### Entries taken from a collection
----
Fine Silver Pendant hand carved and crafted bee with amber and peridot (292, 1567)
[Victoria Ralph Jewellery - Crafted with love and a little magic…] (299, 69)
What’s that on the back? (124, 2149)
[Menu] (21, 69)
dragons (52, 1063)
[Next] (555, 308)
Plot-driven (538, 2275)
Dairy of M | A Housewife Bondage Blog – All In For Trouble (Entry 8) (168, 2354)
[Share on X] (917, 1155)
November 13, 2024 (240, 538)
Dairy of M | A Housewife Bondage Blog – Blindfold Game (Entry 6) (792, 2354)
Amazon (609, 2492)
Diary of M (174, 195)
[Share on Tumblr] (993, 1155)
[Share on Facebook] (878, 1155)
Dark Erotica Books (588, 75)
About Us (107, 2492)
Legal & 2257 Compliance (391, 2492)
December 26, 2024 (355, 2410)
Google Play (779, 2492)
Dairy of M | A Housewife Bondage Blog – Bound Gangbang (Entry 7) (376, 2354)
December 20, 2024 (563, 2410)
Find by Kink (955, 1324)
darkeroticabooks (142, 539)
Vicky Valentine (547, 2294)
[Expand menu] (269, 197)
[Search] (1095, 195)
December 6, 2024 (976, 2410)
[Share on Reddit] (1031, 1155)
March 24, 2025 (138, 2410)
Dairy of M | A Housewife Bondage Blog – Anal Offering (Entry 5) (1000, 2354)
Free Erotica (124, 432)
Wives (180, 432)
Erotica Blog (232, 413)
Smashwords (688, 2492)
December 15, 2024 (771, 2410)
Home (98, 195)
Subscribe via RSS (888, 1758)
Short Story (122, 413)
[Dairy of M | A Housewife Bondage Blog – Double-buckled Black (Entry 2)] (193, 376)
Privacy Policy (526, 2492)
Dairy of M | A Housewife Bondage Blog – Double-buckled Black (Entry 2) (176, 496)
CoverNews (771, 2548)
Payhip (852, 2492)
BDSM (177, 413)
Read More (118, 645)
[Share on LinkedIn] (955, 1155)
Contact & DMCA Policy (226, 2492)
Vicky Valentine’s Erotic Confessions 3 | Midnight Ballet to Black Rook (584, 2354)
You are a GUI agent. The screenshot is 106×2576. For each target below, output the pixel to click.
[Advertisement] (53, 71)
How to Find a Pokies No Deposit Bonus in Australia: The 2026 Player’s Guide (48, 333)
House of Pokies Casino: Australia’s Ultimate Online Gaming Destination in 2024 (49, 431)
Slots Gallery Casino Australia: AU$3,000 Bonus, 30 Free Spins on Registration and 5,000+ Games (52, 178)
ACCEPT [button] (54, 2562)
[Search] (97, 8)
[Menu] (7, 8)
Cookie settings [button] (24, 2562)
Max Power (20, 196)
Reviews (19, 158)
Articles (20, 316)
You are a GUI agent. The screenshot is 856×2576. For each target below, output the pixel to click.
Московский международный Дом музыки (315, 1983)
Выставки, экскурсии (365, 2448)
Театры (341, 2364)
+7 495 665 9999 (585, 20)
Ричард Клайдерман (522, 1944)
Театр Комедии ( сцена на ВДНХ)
----
### TASK ITEM
Count every line of the data above that includes the word "agent", then state the total and nothing more.

### RESPONSE
2